Ter zitting van de beroepscommissie van 24 januari 2006, gehouden in de justitiële jeugdinrichting (j.j.i.) Den Engh te Den Dolder zijn gehoord [...], selectiefunctionaris, en [...], medewerker juridische zaken.

Klager is niet ter zitting verschenen.

Op grond van haar onderzoek overweegt en beslist de beroepscommissie als volgt.

1. De bestreden beslissing
De selectiefunctionaris heeft klagers verzoek tot overplaatsing naar de opvanginrichting Teylingereind te Sassenheim afgewezen.

2. De feiten
Klager is sedert 16 maart 2004 gedetineerd. Bij onherroepelijk geworden rechterlijke uitspraak d.d. 1 juni 2005 is aan klager de maatregel van plaatsing in een inrichting voor jeugdigen (p.i.j.-maatregel) opgelegd. De maatregel is tenuitvoergelegd in
de
behandelinrichting De Hartelborgt te Spijkenisse. Op 2 november 2005 is klager ter herselectie overgeplaatst naar de opvanginrichting Den Hey-Acker te Vught. Op 10 januari 2006 is hij geplaatst in de behandelinrichting Harreveld te Harreveld.

3. De standpunten
Klager heeft het beroep tegen de afwijzing van zijn verzoek door de selectiefunctionaris als volgt toegelicht. Klager wil graag overgeplaatst worden naar Teylingereind in verband met zijn bezoek. In Vught is er geen mogelijkheid voor hem om bezoek te
krijgen. Bezoek is heel belangrijk voor hem.

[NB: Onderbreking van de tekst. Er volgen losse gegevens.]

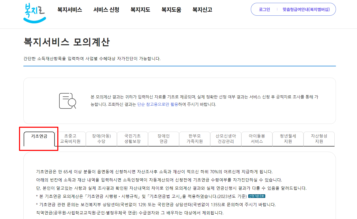
Task: Switch to the 아이돌봄 서비스 tab
Action: pyautogui.click(x=257, y=139)
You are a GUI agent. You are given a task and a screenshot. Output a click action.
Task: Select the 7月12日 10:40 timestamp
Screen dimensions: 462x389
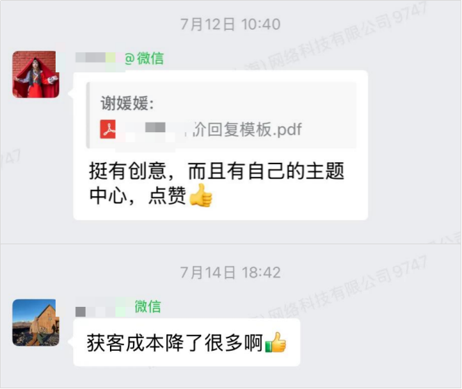point(230,24)
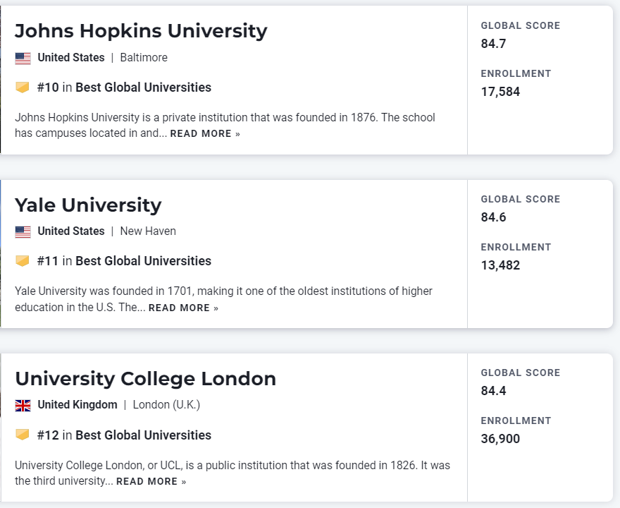Open the Yale University title link
Screen dimensions: 620x508
coord(88,205)
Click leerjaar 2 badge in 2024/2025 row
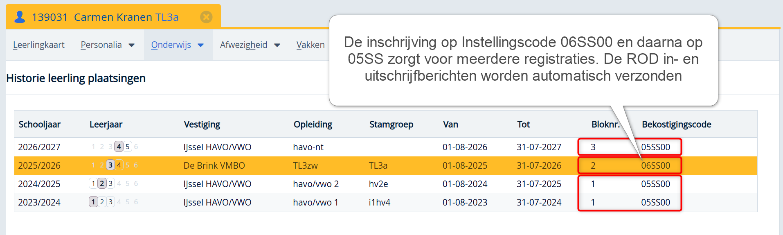The image size is (783, 235). pyautogui.click(x=102, y=183)
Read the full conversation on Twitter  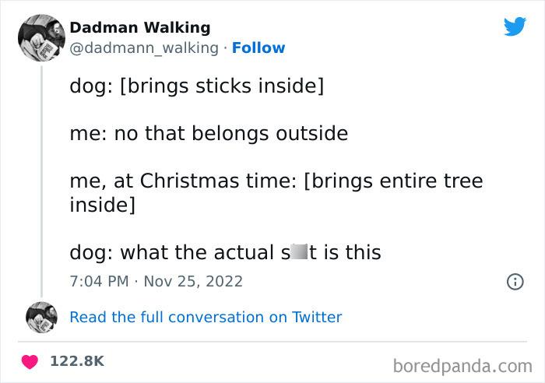(x=206, y=317)
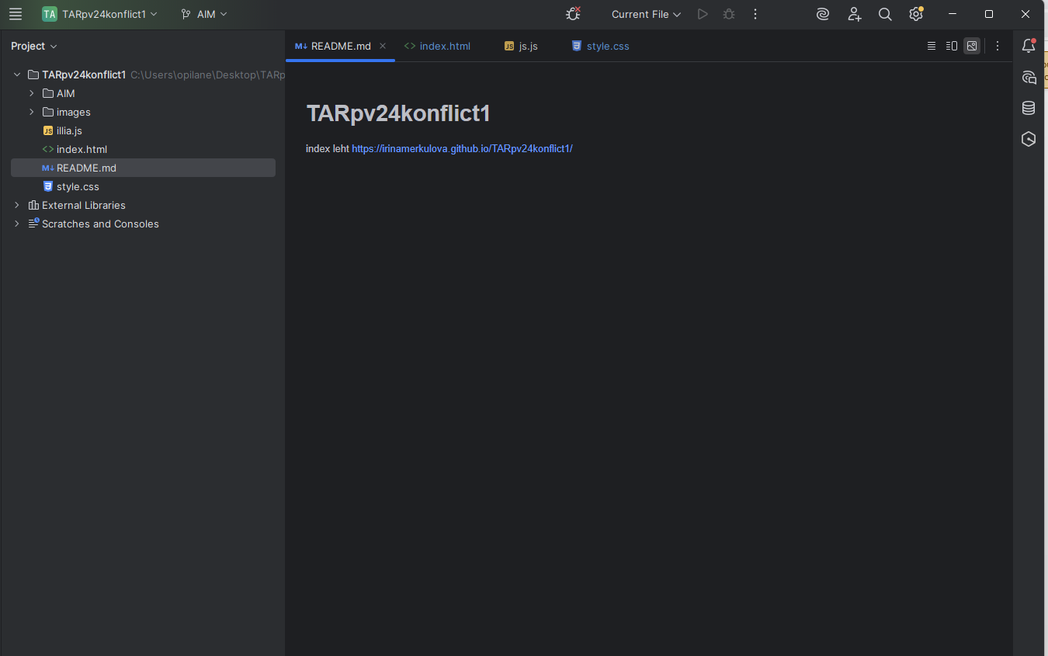Viewport: 1048px width, 656px height.
Task: Open IDE settings gear icon
Action: click(916, 14)
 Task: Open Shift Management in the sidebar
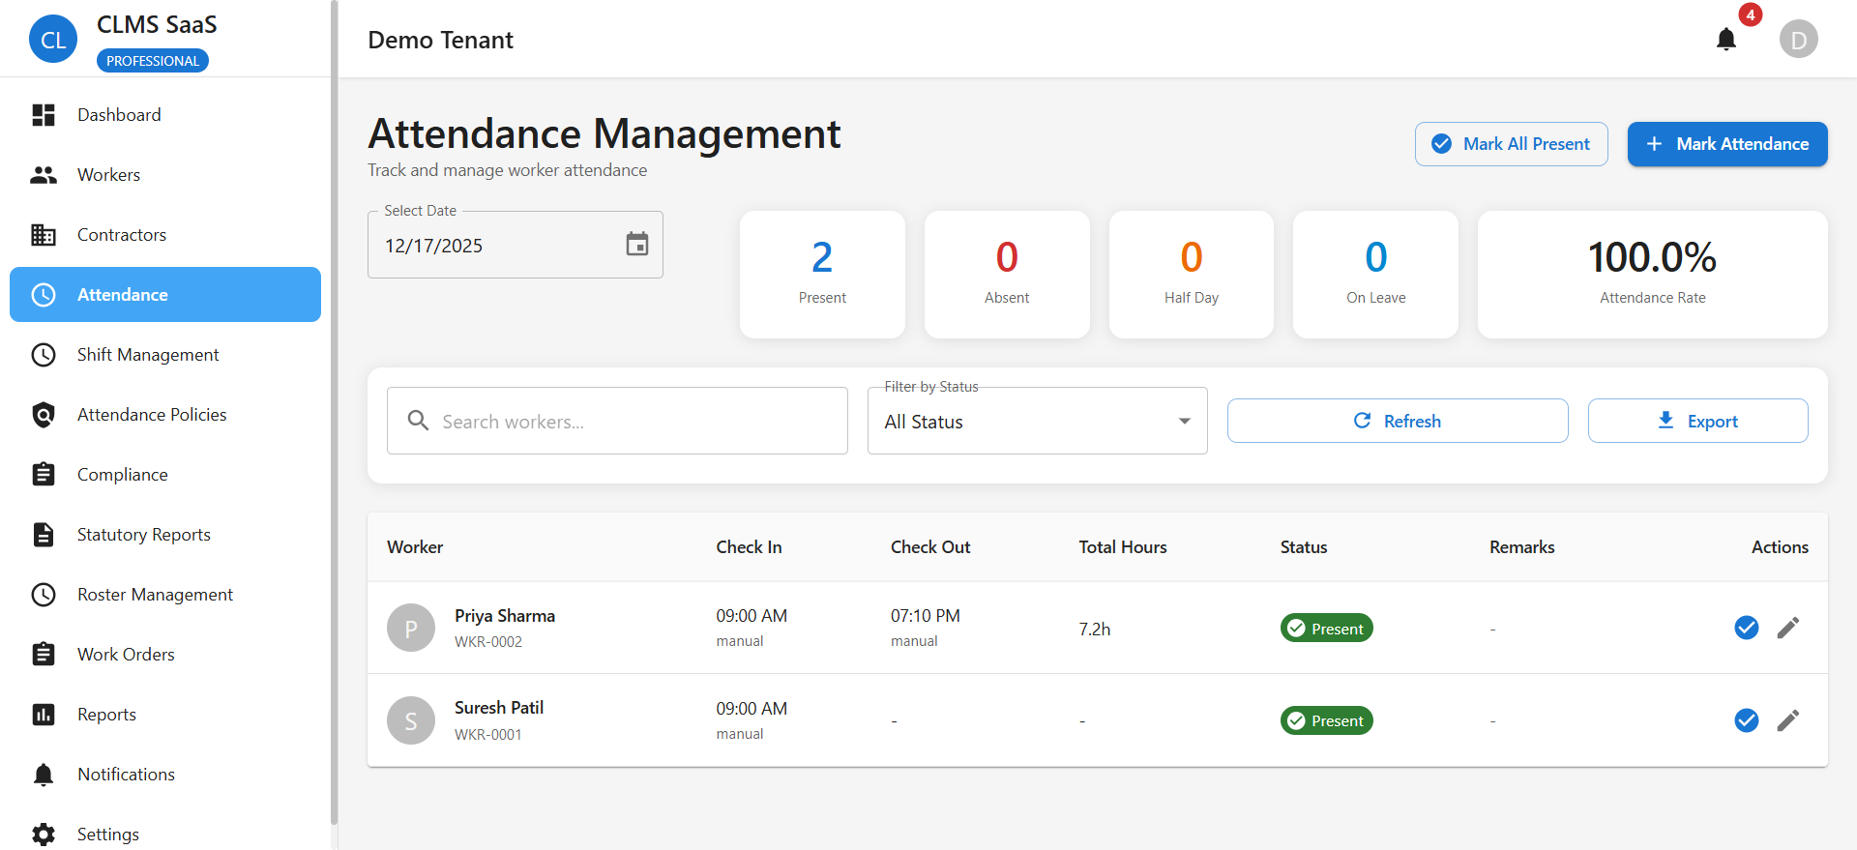[x=148, y=355]
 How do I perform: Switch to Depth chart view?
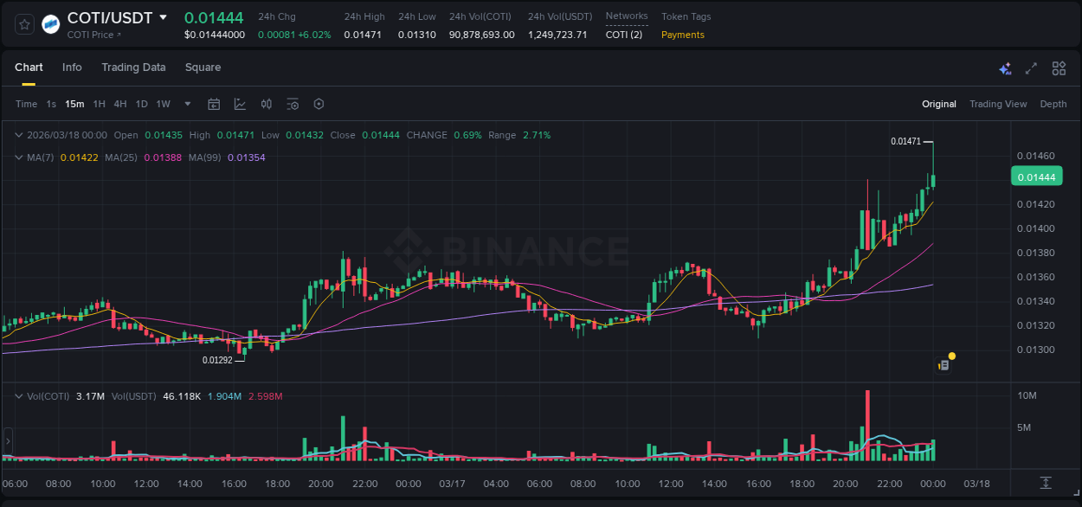tap(1053, 104)
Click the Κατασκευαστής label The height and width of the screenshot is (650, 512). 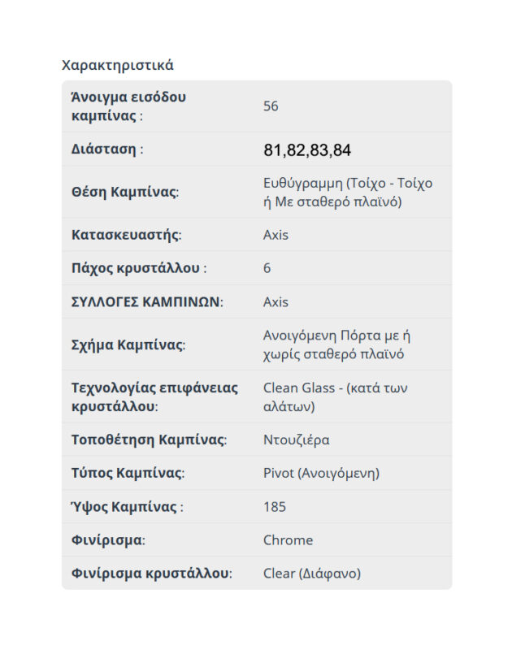(127, 236)
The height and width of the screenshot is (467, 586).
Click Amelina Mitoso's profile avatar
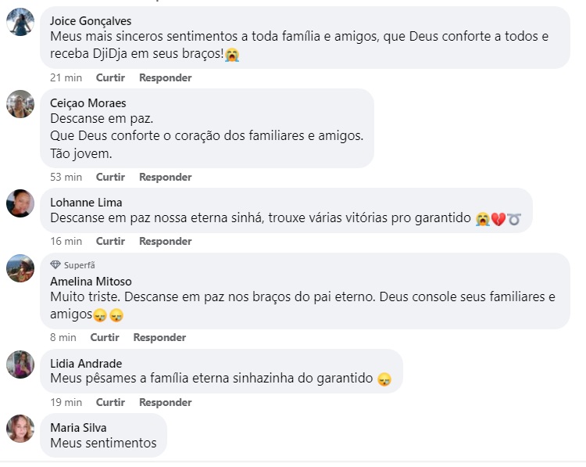click(20, 268)
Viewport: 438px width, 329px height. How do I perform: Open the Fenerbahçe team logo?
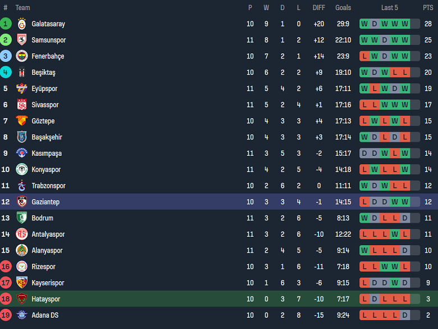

Op 25 november 2005 is zijn oma gestorven en hij heeft zijn familie nu hard nodig.

De selectiefunctionaris heeft de beslissing tot afwijzing van het verzoek als volgt
toegelicht.
In De Hartelborgt was er enige tijd sprake van een zeer dreigende houding van een groep, waar klager deel van uitmaakte. Vier van de jeugdigen zijn intern overgeplaatst en voor vier andere jeugdigen, waaronder klager, is een externe overplaatsing
aangevraagd. De selectiefunctionaris heeft beslist om klager over te plaatsen naar de opvanginrichting Den Hey-Acker te Vught. Den Hey-Acker vervult een achtervangfunctie voor de regio Rotterdam. Met deze overplaatsing is voldaan aan het uitgangspunt
van regioplaatsing. In de locatie Vught kon klager het snelst geplaatst worden. In verband met het bezoek van zijn ouders is het voorstel gedaan om klager over te plaatsen naar de locatie Breda van Den Hey-Acker. Het traject Rotterdam-Breda is korter
dan Rotterdam-Vught. Klager is hiermee niet akkoord gegaan, omdat zijn ouders wel de weg weten naar Teylingereind, maar niet naar Breda. Teylingereind is een inrichting bestemd voor strafrechtelijk geplaatsten van de regio Den Haag en vanwege de
schaarse capaciteit is die regio al zwaar belast.
In de schriftelijke reactie van de selectiefunctionaris van 24 november 2005 staat vermeld dat na een negatieve plaatsing elders het recht op een terugplaatsing komt te vervallen. Dit is niet correct geformuleerd. Er wordt dan heel kritisch geoordeeld,
maar op zich behoort terugplaatsing wel tot de mogelijkheden.

4. De beoordeling
Klager ondergaat de p.i.j.-maatregel. Hiervoor zijn de behandelinrichtingen bestemd.
Klager is in verband met een dreigende sfeer in de behandelinrichting De Hartelborgt ter herselectie overgeplaatst naar de opvanginrichting Den Hey-Acker te Vught. Vervolgens heeft klager verzocht om overplaatsing naar de opvanginrichting
Teylingereind.
De beroepscommissie is van oordeel dat, nu klager terstond overgeplaatst diende te worden en hij geplaatst is in de opvanginrichting, waar hij het eerst geplaatst kon worden, Den Hey-Acker die een achtervangfunctie vervult voor de regio Rotterdam,
terwijl Teylingereind is aangewezen als opvanginrichting voor het arrondissement Den Haag, de beslissing om klagers verzoek af te wijzen, bij afweging van alle in aanmerking komende belangen, niet onredelijk of onbillijk kan worden genoemd. Hetgeen
klager heeft aangevoerd over de bezoekmogelijkheden is onvoldoende zwaarwegend om tot een ander oordeel te kunnen komen, nu klager als alternatief overplaatsing naar Den Hey-Acker te Breda is aangeboden - de reisafstand Rotterdam-Breda wordt door de
beroepscommissie acceptabel geacht - en klager van dit aanbod geen gebruik heeft gemaakt.

5. De uitspraak
De beroepscommissie verklaart het beroep ongegrond.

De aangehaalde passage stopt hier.